In a divine family tragedy of artistic proportions, Pablo Picasso left no will to designate what ought to be done with his property: a big mistake, considering that he had 4 separate children with 3 different women, 2 wives, several mistresses, and enough artwork to fill the Empire State Building (literally…it took 7 years just to catalogue all of his work). What resulted was perhaps the greatest and most expensive courtroom family drama, with 50 people working to settle and value his estate, which led to 6 years of bitter legal disputes and $30 million dollars of his estate being lost to legal fees alone! In spite of this, issues have continued to arise regarding the ownership and distribution of his name, image, and artworks, with the government of France claiming thousands of his works as state property to pay off the taxes on his estate. This was all done without regarding the wishes of his large and complicated family, something estate lawyers know all too well, and which the team at Trust Counsel works hard to avoid.  

Although several efforts have been made by Claude Picasso, one of Picasso’s sons, to manage and authenticate the works distributed under his name, including the creation of the Picasso Administration in the 90s, they have not gone without fail. There are still reports of delayed authentications, differing opinions between siblings about which works are authentic and which are forgeries, and confusing sales of works to more than 1 customer at a time, resulting in costly refunds and even more infighting among the artists’ family members.  

After years of what seemed to be a near-peaceful stalemate between the five living, albeit, quite unofficial, heirs of Picasso’s estate, chaos was bound to strike. And so, it did, when Marina Ruiz-Picasso decided to sell several of her grandfather’s works at the 2020 Sotheby’s Auction. She is often regarded as the only legitimate heir of Picasso’s estate, despite the fact that many of his properties belong to his other, illegitimate children, with Paloma Picasso being the richest of them. This has led to a new bout of disputes as to Picasso’s highly valued estate, since a singular clear and legitimate manager of his estate has yet to be identified. This proves to be a devastating obstacle for the art world, considering that Picasso is the most exhibited, reproduced, stolen, and forged artist of all time.  

All of this goes to show the numerous consequences that can arise as a result of failing to make a will for one’s relatives and loved ones.

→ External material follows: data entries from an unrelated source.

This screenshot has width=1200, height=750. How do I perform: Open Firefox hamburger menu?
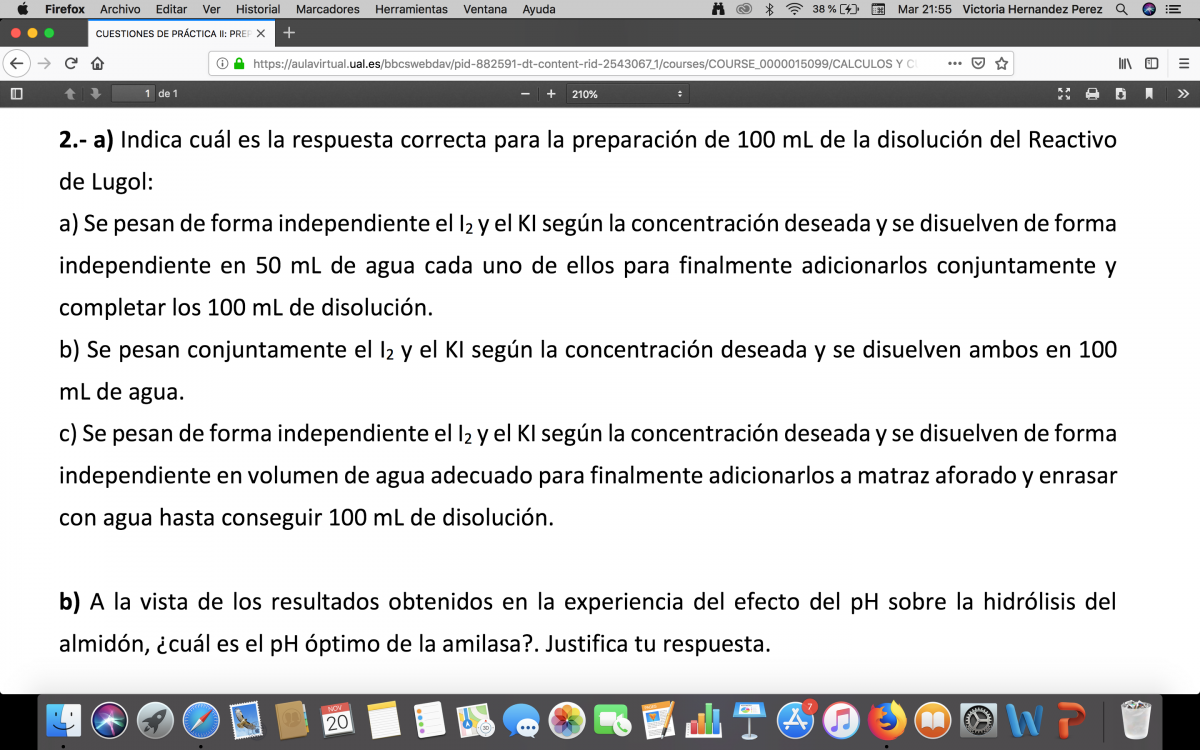[1184, 64]
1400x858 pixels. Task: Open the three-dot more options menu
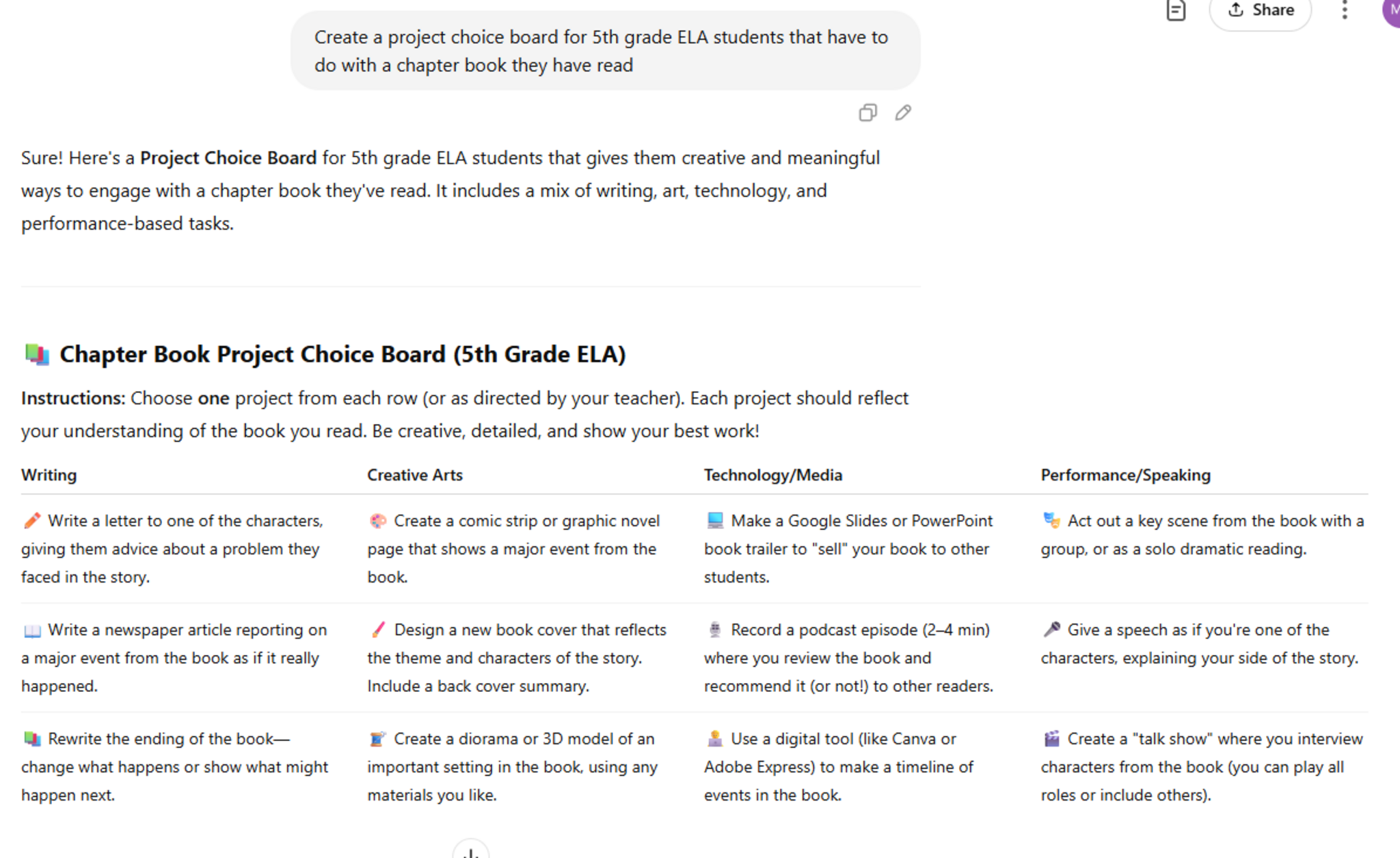coord(1344,10)
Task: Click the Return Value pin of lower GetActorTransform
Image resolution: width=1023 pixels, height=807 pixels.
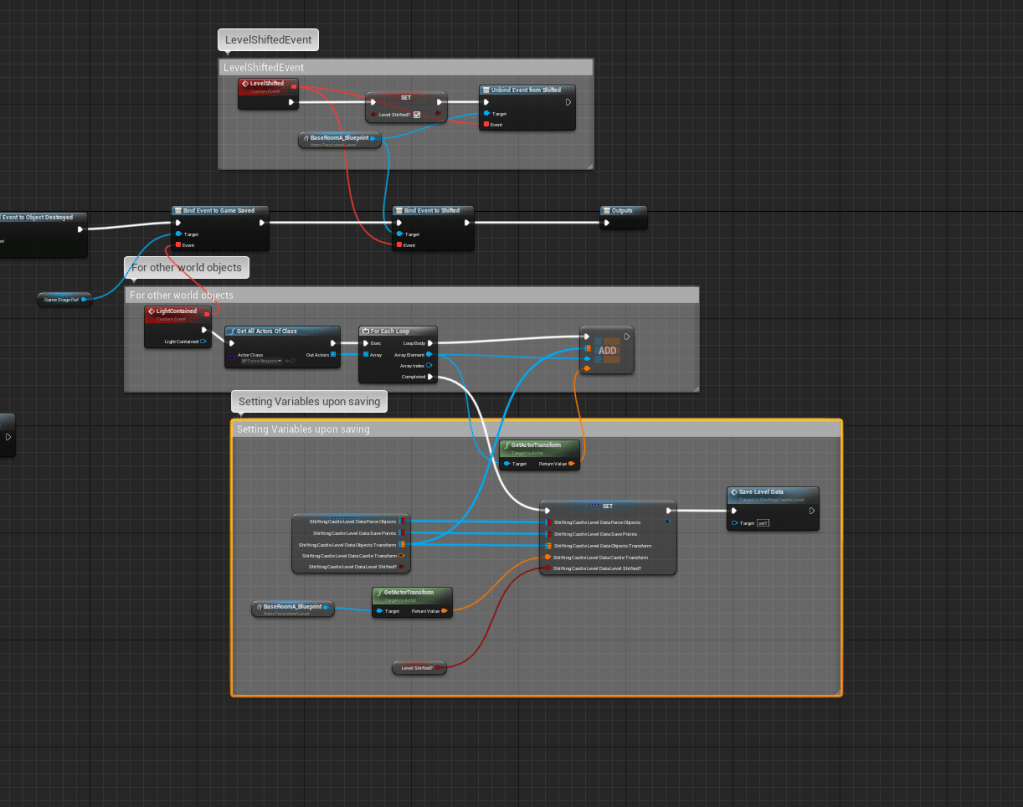Action: point(449,610)

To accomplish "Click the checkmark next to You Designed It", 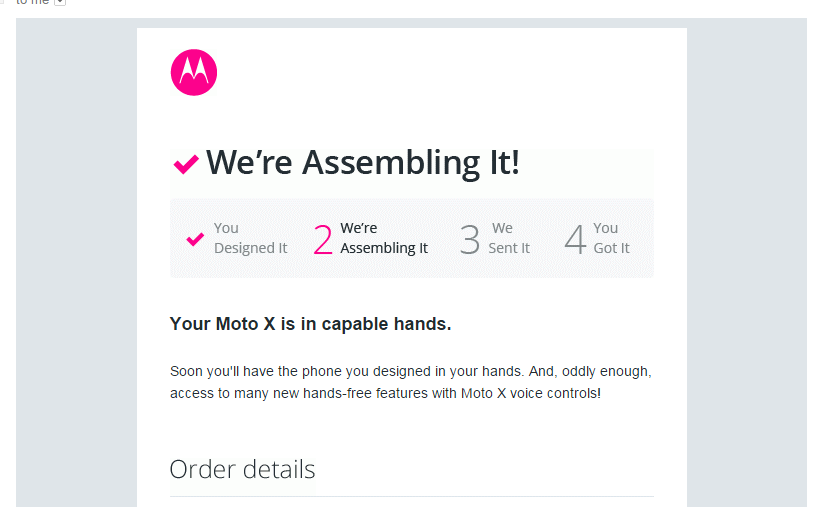I will [x=195, y=239].
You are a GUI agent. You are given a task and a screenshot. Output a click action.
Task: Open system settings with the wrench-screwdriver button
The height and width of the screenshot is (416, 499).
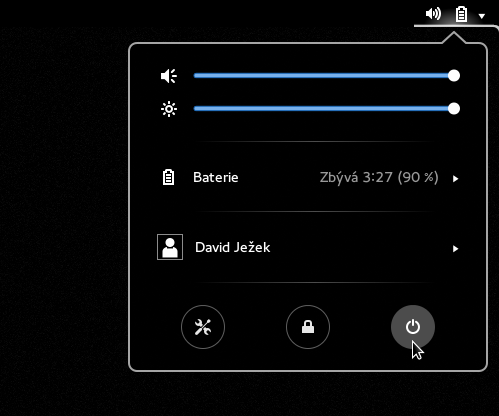(203, 327)
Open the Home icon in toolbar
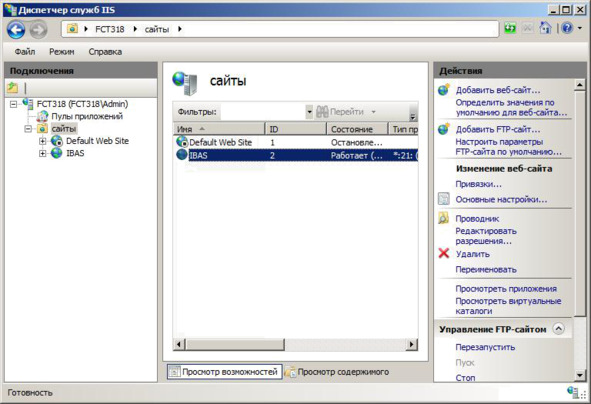Image resolution: width=591 pixels, height=404 pixels. [545, 28]
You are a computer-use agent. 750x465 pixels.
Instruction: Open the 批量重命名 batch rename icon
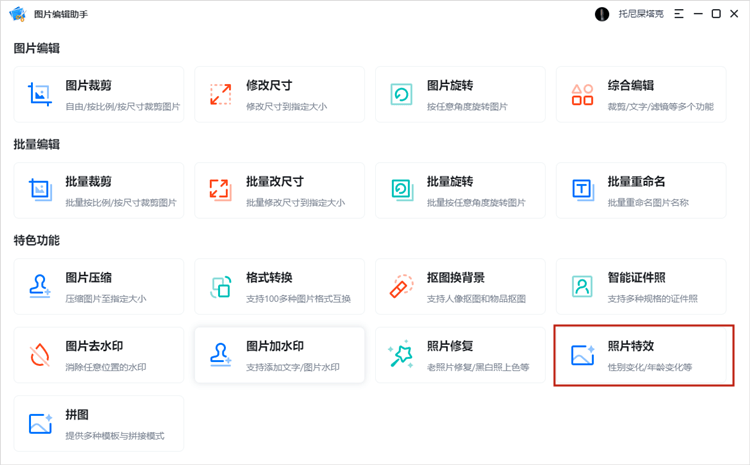click(582, 190)
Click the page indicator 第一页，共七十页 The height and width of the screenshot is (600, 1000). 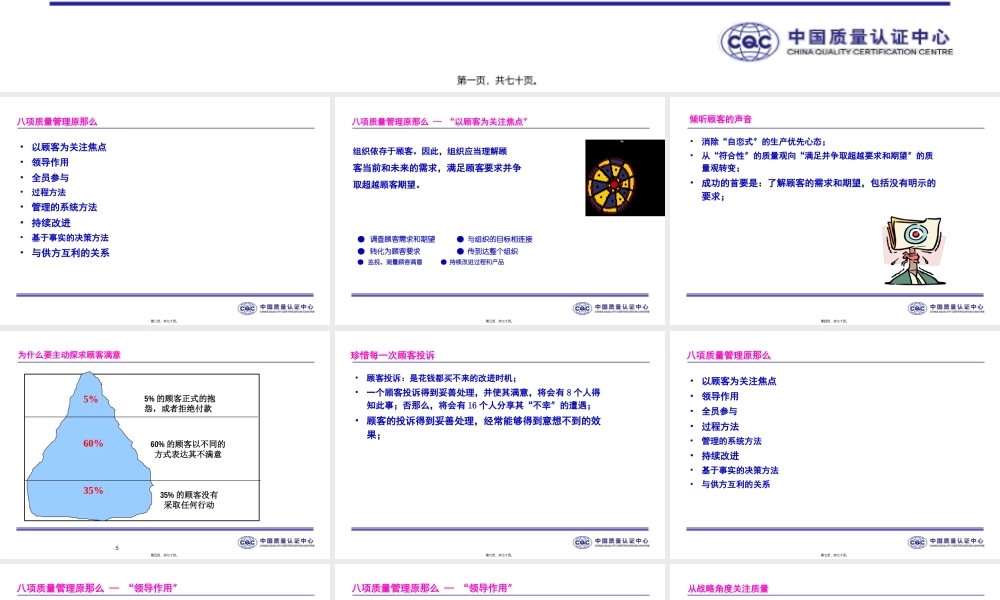[x=500, y=78]
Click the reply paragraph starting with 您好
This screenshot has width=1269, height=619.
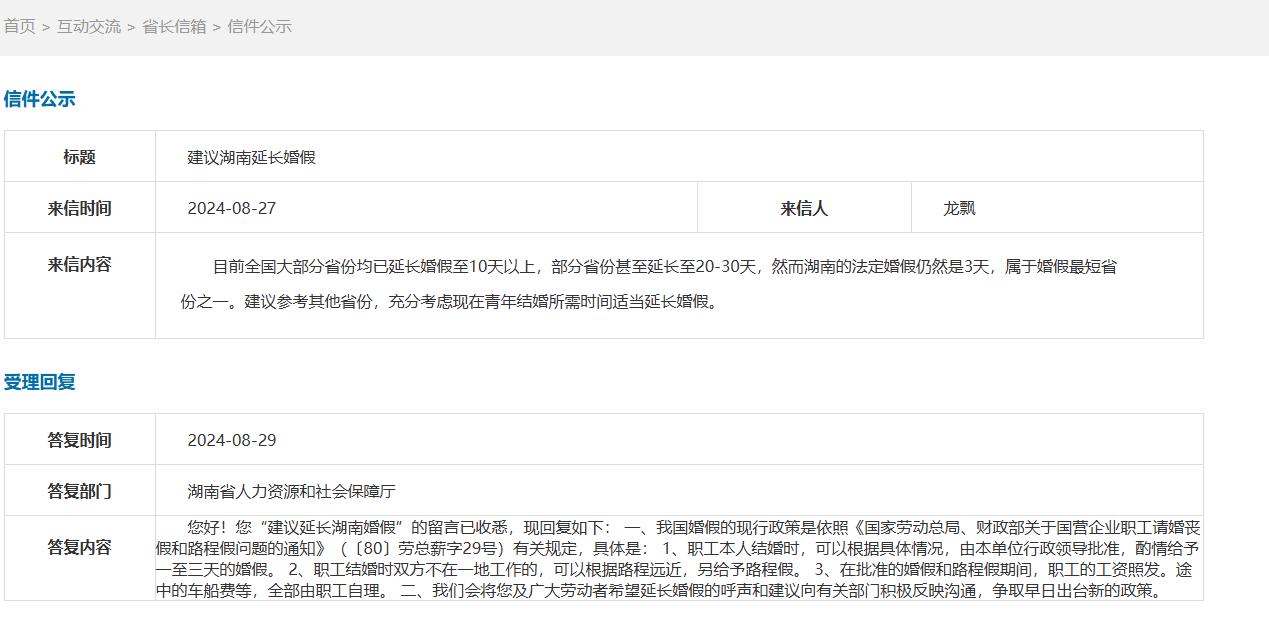pyautogui.click(x=678, y=558)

You may not be a billionaire, or a famous Cubist painter from Spain, but you might have a complex family structure and important property, both physical and intellectual, that you wish to be protected long after your lifetime. Thus, it is important to ensure that whatever your family portrait looks like, it can be one whose future you are properly planning for. Call us today to set up your own meeting and start planning what your estate will look like.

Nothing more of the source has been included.